__Action item__
Below are the entries; return every line among them that holds the word "agent".
-*-
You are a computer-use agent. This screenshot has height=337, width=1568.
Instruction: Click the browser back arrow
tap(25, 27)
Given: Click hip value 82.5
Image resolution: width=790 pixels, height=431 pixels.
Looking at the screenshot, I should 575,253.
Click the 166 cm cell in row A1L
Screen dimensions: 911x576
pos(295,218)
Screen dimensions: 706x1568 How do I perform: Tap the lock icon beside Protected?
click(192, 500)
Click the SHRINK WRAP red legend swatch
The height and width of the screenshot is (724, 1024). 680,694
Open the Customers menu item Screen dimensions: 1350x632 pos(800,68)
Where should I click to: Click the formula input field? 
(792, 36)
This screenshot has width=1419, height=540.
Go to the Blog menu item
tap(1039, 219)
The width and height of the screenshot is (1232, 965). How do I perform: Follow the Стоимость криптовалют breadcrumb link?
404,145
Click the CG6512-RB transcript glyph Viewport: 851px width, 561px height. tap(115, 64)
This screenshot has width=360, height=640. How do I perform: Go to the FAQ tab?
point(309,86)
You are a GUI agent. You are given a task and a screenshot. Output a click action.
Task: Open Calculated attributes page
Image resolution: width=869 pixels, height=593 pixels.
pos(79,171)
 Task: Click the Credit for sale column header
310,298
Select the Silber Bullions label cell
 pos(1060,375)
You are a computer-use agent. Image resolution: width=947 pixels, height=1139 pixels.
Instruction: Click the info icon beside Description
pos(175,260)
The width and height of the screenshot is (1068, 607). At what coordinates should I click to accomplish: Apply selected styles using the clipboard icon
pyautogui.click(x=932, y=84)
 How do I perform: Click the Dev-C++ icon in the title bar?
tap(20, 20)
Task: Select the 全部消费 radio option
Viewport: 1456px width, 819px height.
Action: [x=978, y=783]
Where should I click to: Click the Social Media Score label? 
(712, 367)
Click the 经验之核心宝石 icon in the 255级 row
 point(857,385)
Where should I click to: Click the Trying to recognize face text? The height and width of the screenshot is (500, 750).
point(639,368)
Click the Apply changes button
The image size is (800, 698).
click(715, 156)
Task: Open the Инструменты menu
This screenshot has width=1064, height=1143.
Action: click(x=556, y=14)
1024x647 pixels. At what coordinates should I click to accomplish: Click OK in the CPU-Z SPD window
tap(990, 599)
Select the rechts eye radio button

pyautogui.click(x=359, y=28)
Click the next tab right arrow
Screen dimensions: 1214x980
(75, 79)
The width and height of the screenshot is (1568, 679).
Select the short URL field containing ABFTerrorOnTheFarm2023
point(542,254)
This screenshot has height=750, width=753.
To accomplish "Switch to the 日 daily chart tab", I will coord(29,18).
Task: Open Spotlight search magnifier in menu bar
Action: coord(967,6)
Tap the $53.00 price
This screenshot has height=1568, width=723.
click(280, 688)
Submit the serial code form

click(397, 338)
-*-
__Answer to this task__
You are a computer-use agent. This screenshot has height=337, width=1568.
You are a GUI agent. You are given a task and a screenshot. Output a click action.
You are a computer-use agent. Image resolution: width=947 pixels, height=1139 pixels.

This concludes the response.